On June 23, a short music video for the EP's intro track, "The Little Star", was released through the group's official social media platforms. In the video, the members are portrayed as nine stars shining separately before coming together and facing the same direction, symbolizing their unification as a group. The track serves as a preview of the EP's opening concept and references the nursery rhyme "Twinkle, Twinkle, Little Star". In the final days leading up to the album's release, two teasers for the lead single were unveiled on June 30, offering brief previews of the song's sound and visual concept through AHOF's official channels. The EP was officially released on July 1, in both digital and physical formats, under F&F Entertainment via Kakao Entertainment. It features a total of six tracks, including the lead single "Rendezvous", which was promoted as a pop-rock song highlighting guitar and drum instrumentation with a dream-like arrangement.

== Composition ==
Who We Are consists of six tracks that explore themes of uncertainty and personal growth, following a narrative in which individuals confront their unresolved emotions and gradually move toward unity. The EP was produced under the direction of El Capitxn, who previously served as a mentor on Universe League. The entire album is positioned as a prologue to AHOF's musical identity, with all six tracks arranged to form a continuous thematic arc.

The EP opens with "The Little Star", a track that pays homage to "Twinkle, Twinkle, Little Star" and features a vintage-textured piano accompaniment. It has been described as evoking the image of a "trembling boy who has fallen on stage". The third track and lead single, "Rendezvous", adopts a pop-rock arrangement, featuring layered guitar and drum instrumentation. Its dream-like production supports lyrics that reflect on anxiety, nostalgia, and emotional longing tied to the pursuit of a dream, with member Cha Woong-ki credited as one of the lyricists. The EP continues with "The Universe" and "Cosmic Underdog", two tracks that draw on the group's experience in the Universe League. The former is a bright, upbeat track that uses primary colors to symbolize unity through difference, while the latter is synth-based and conveys themes of competition and sincerity. Both songs address the challenges of growth and self-doubt. "Incompleted" follows with a mid-tempo R&B and acoustic style, using lyrics that reflect on how connection can foster a sense of completeness. The final track, "AHOF", is a spoken-word piece in which the members articulate messages of hope and introspection, reinforcing the album's overarching themes.

== Promotion ==
AHOF held their debut showcase at the Yes24 Live Hall in Gwangjin District, Seoul. During the event, the group performed tracks from Who We Are, including "Rendezvous", for the public and press. The showcase was also streamed live through AHOF's official YouTube channel. Then, from July 2 to 6, a pop-up store was held at the Atrium A of Times Square Mall in Yeongdeungpo District as part of debut promotions. The space featured official merchandise, themed photo zones, and a lucky draw event for fans. The members made an appearance on operning day, surprising fans in attendance.

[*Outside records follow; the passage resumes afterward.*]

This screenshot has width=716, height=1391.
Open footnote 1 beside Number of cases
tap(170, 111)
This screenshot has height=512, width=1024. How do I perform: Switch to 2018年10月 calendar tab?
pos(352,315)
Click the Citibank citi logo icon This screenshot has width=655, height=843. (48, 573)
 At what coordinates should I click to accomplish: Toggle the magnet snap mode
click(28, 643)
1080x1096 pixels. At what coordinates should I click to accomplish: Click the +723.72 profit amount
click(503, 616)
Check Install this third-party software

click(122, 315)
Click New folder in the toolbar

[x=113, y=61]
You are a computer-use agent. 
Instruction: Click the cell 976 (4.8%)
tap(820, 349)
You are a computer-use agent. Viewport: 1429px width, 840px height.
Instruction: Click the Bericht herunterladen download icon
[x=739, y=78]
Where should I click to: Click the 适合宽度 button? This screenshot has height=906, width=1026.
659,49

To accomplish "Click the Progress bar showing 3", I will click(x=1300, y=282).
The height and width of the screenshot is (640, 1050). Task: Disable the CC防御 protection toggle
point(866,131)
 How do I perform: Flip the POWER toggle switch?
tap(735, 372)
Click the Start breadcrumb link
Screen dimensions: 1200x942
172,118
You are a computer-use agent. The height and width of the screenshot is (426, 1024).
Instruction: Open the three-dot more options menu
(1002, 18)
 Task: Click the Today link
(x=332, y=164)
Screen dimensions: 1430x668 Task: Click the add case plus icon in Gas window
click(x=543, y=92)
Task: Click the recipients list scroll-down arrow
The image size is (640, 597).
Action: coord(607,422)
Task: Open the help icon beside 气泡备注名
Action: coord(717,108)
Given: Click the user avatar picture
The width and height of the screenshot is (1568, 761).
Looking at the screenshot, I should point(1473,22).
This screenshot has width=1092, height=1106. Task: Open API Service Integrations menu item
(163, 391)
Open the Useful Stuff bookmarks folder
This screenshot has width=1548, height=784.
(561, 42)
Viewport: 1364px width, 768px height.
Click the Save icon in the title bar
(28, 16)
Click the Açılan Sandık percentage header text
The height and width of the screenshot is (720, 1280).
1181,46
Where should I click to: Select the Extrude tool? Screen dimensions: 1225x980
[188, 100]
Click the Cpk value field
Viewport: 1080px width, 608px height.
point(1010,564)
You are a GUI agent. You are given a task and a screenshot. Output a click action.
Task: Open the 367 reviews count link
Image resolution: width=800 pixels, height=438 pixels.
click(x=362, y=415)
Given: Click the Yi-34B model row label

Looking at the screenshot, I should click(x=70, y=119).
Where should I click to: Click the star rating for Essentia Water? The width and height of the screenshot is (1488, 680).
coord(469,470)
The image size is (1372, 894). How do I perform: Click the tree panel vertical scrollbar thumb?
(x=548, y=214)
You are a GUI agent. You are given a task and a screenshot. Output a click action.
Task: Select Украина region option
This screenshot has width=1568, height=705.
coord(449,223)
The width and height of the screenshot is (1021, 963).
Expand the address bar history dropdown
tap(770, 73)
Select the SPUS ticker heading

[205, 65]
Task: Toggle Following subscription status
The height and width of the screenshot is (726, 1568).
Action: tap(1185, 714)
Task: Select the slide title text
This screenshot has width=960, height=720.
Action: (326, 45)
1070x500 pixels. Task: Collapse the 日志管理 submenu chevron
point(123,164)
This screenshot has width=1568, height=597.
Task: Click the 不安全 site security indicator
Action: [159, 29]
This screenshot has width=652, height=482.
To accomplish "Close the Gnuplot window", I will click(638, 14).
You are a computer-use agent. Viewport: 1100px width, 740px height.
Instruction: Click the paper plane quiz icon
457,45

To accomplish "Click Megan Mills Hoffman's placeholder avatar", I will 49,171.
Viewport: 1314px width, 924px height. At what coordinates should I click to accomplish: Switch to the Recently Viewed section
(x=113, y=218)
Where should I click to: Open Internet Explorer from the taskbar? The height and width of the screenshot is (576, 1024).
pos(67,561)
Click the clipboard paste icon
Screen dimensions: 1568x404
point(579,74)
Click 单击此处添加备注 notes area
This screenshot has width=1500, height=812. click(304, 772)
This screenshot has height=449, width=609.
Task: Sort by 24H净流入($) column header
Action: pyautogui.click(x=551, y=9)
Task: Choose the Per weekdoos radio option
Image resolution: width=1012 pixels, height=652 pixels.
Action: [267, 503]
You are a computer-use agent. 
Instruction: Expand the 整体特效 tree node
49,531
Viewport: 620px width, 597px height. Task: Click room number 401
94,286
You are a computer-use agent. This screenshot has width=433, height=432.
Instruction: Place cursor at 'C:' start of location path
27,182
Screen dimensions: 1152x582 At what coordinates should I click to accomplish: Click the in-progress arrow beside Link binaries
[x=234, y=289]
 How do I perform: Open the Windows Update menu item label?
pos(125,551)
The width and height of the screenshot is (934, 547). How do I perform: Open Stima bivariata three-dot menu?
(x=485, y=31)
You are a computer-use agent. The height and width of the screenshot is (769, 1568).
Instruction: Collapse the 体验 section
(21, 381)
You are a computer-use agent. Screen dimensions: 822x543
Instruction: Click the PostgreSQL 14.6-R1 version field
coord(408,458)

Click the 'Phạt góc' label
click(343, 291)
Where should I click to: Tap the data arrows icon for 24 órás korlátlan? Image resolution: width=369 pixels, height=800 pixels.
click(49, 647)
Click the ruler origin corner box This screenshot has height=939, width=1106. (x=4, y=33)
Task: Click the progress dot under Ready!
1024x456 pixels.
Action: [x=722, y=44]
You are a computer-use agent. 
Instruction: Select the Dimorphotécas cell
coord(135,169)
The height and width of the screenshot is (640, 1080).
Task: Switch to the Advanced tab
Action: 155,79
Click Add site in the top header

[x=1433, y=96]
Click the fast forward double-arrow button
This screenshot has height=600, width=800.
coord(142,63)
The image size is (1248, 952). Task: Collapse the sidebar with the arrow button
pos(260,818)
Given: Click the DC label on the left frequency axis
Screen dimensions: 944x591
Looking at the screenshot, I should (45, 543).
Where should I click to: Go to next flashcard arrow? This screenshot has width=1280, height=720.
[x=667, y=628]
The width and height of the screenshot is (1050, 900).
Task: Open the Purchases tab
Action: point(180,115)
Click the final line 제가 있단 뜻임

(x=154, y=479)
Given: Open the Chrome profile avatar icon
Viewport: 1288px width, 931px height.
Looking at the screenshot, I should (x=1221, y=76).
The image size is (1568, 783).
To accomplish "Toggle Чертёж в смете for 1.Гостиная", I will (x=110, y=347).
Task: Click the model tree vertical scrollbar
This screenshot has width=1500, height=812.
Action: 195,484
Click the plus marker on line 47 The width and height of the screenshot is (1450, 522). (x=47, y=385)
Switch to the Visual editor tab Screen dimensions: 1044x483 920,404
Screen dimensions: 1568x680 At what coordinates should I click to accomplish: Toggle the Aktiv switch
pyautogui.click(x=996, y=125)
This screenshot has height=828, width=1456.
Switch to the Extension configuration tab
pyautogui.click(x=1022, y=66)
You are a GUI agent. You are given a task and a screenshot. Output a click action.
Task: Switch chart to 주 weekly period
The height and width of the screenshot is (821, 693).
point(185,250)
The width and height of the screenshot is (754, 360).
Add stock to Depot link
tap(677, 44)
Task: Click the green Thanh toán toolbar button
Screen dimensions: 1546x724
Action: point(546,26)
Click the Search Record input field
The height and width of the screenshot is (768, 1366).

Promotional activities continued with their first televised performance on M Countdown on July 3, followed by appearances on Music Bank and Inkigayo. AHOF also participated in performance-focused content such as Studio Choom Original and Relay Dance series, which highlighted the group's choreography for "Rendezvous". They also appeared on Gag Concert, where they performed the lead single and participated in a comedy skit segment. On July 26, the group performed at 2025 SBS Gayo Daejeon Summer Festival, making them one of the few K-pop acts invited to the event prior to their official debut, which is a rare occurrence for debuting groups. They presented a re-arranged version of their lead single, replacing the bridge with dance break.

In addition to broadcast and digital content appearances, AHOF expanded their promotional activities overseas. On July 27, they held an autograph session in Guangzhou, marking their first fan event outside South Korea. In August, the group is scheduled to hold mini live performances and talk sessions in Japan–first in Osaka on August 2, followed by Tokyo on August 9. Attendance will be determined by lottery among purchasers of the Who We Are QR version through WayK Shop, the group's designated sales platform in Japan. AHOF is also set to hold a fan concert at the Araneta Coliseum in Quezon City on August 30, their first large-scale solo event in the Philippines.

=== Music videos ===
The music video for the title track "Rendezvous" premiered on July 1, simultaneously with the EP release. Described by Star News reporter Lee Seung-hoon as visually subdued, the video mirrors the song's arrangement by gradually building in emotion and intensity, with scenes focusing on the members' expressions and movements to convey their individual struggles and eventual sense of unity. The music video surpassed 26.85 million views within its first week, currently the highest for any boy group debuting in 2025.

The second music video for the track "The Universe" was released on July 29. Although not formally promoted as a single, the track received its own video, highlighting its conceptual connection to the group's survival program Universe League. Set in school-themed locations such as classrooms and athletic fields, the video emphasizes AHOF's bright image and group dynamic. Through playful scenes and synchronized choreography, it symbolically references the group's shared journey during the survival program.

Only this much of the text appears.